Kommentar: Kein Paradies
■ Mehr Demokratie: Schön, daß die SPD sich ärgert. Aber was bringt's sonst?
Der Erfolg der Initiative muß einen schon deshalb erfreuen, weil er die SPD ärgert. Mit Zähnen und Klauen verteidigten die Genossen ihre Ansicht – derzeit geltendes Recht – und verkündeten, daß mehr direkte Bürgerbeteiligung der repräsentativen Demokratie zuwiderlaufe und zum politischen Chaos führe. Das Unbehagen drückt nicht nur Mißtrauen gegenüber den WählerInnen aus. Die SPD ist auch ein wenig beleidigt, daß das Volk – trotz Schröder! – nicht einsieht, daß seine Interessen bestens durch die Sozialdemokratie vertreten sind.

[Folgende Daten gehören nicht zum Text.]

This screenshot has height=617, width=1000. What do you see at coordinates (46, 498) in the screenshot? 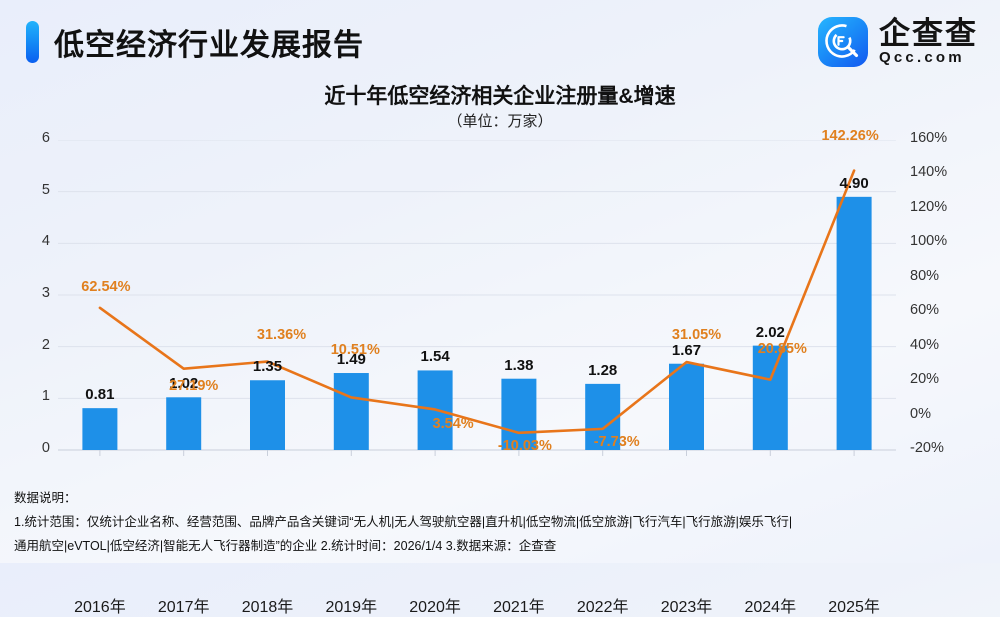
I see `footnote-heading: 数据说明：` at bounding box center [46, 498].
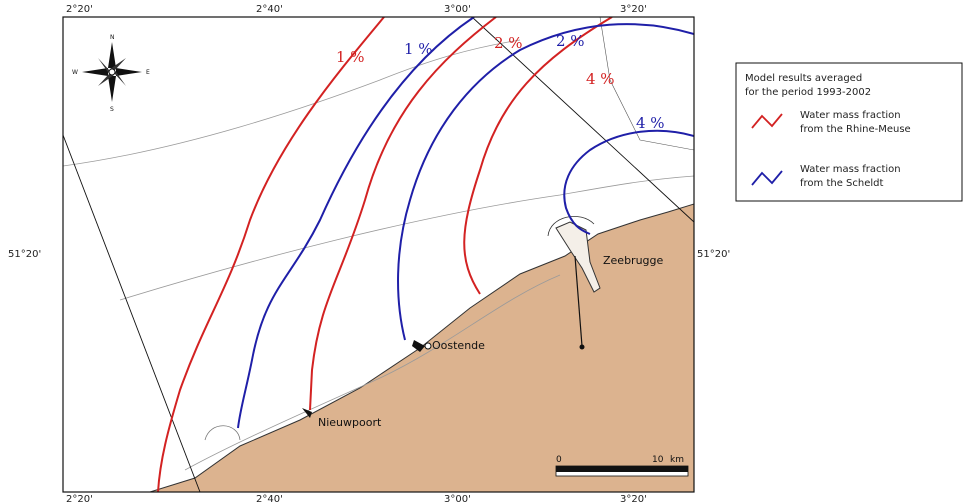 The height and width of the screenshot is (504, 968). What do you see at coordinates (842, 184) in the screenshot?
I see `legend-blue-line2: from the Scheldt` at bounding box center [842, 184].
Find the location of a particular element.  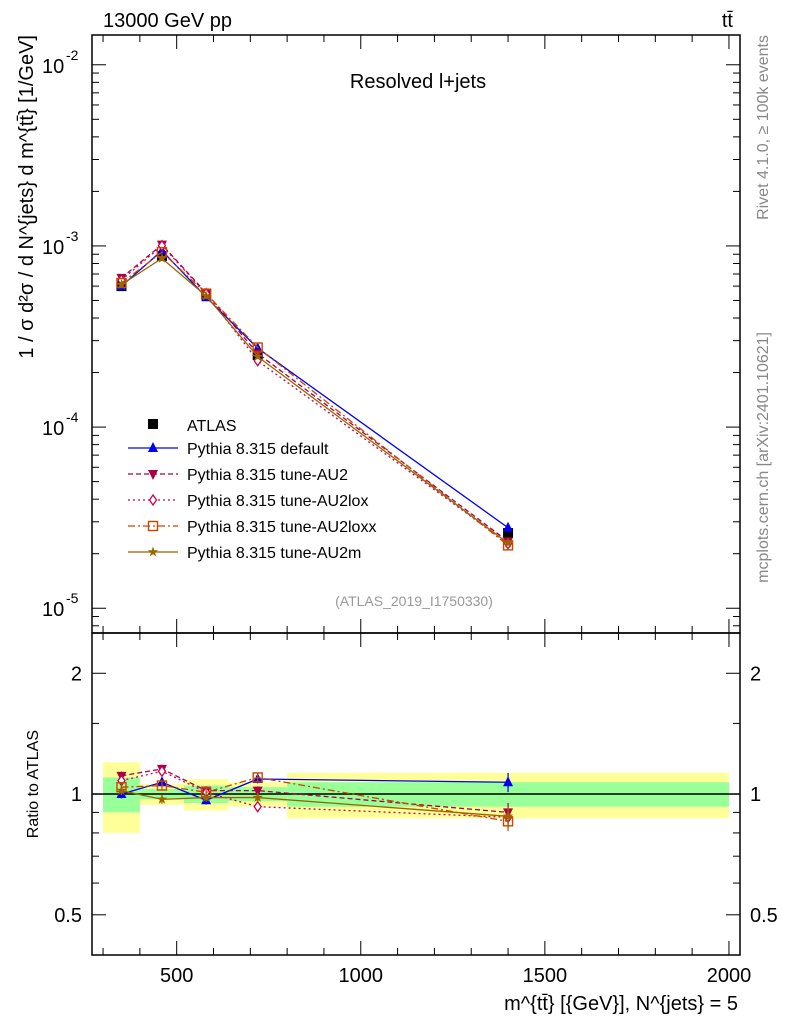

x-tick-label: 2000 is located at coordinates (730, 976).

Dennoch kommt mehr direkte Mitbestimmung nicht dem demokratischen Himmel auf Erden gleich. Größter Schwachpunkt der Volksgesetzgebung: Minderheitenschutz. Ist es beispielsweise akzeptabel, eine Seniorenwohnanlage für Lesben und Schwule oder eine Flüchtlingsunterkunft für Sinti und Roma abzulehnen, nur weil die Mehrheit der Bevölkerung es wünscht?

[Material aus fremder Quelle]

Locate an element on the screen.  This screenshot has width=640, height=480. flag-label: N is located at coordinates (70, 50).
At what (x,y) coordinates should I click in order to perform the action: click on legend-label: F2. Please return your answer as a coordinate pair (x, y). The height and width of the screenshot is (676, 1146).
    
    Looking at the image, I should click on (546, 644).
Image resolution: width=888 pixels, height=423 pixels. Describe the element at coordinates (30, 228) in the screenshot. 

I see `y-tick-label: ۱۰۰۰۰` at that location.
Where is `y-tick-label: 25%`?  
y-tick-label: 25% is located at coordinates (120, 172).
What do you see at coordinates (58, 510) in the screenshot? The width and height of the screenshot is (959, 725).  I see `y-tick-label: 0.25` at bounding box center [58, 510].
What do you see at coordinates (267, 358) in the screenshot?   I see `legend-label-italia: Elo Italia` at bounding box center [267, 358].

Auch über die Bürgerinitiativen sollte man sich keine Illusionen machen: Nicht selten stört es die Betroffenen vor allem, daß eine Mülldeponie, Autobahn oder Bahntrasse vor ihrer Haustür gebaut werden soll. Schwerer hätten es unpopuläre Meinungen allemal: jede „autofeindliche“Entscheidung könnte mittels Volksentscheid flugs gekippt werden.
Und das Mühlenberger Loch? Zuschütten! Und so würde man sich womöglich bei so mancher Entscheidung wider die Ökodiktatur damit trösten müssen, daß es der Demokratie sicher zuträglich war, daß alle mal darüber geredet haben.